How to Choose Woods and Hybrids
Robert J. Dlouhy, a professional engineer from Florida, writes for more information from Gouge (Mike Stachura) of "Bomb & Gouge" about his recommendations on choosing hybrids and fairway woods:
I have read with extreme interest the article > "What to do with your 3-wood."
In the article, Gouge refers to a strong lofted 5-wood and two hybrids. I would appreciate it if Gouge would suggest a degree of loft for the 5-wood and additional information on the hybrids that he recommends. As I am a fairly novice golfer (the 90's), I am not as familiar with the specific designations for the hybrids, i.e., are they described by degree loft or other designation? I have noticed that the degree of loft on a 5-wood can vary for about 18 to 21 degrees depending on the manufacturerâ¿¿â¿¿â¿¿.
Additionally, I would like a little more information on Gouge's recommended 3-wood for a second driver. Who makes these other than Yonex and does he know older models that would come under the category of "Used" clubs?
Here is Mike Stachura's reply:
This is what happens when intelligent people such as yourself try to make sense out of the unnecessarily confusing nomenclature and inconsistent loft designations so prominent in the golf industry. This is also why it is best that you try a club before you buy it. That said, there are several guidelines that might shed some light on the dark zone in your golf bag between the slot for your driver and your least-lofted iron, especially for average players such as yourself.
Rule No. 1: Pick a fairway wood with more loft than 15 degrees. Ping's G10, Titleist's 909 F2 (out in November) and the 949 MC from Tom Wishon are good examples.
Rule No. 2: If you want a back-up driver, choose a 15-degree or lower lofted fairway wood with a clubhead size above 200 cc (that information is usually available on a company's website). Some examples include the Callaway X Hot, the Callaway FT-I Squareway and the Ping Rapture (original version).
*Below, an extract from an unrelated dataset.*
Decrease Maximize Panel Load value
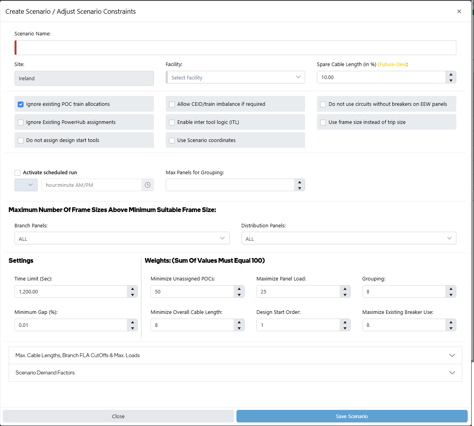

Rule No. 3: Hitting shots off the deck (fairway) with a fairway wood or hybrid requires the ability to launch the ball. That requires sufficient speed and sufficient loft. If you are lacking in speed, the easiest solution is to choose more loft. Therefore, a hybrid of 20 degrees of loft may be more beneficial to your game than one of 18 degrees. (Again, that loft information is available on company's websites.)
Rule No. 4: If you have a hybrid and a fairway wood of equal loft designation, generally speaking the hybrid will have a shorter shaft and therefore may be easier for you to control. A fairway wood will have a
longer shaft and may be easier for you to generate a little more speed.
Rule No. 5: If you find yourself continually having to hit either a fairway wood or hybrid second shot into a par four green, move up one tee box. You will be amazed at how much more you will enjoy the game.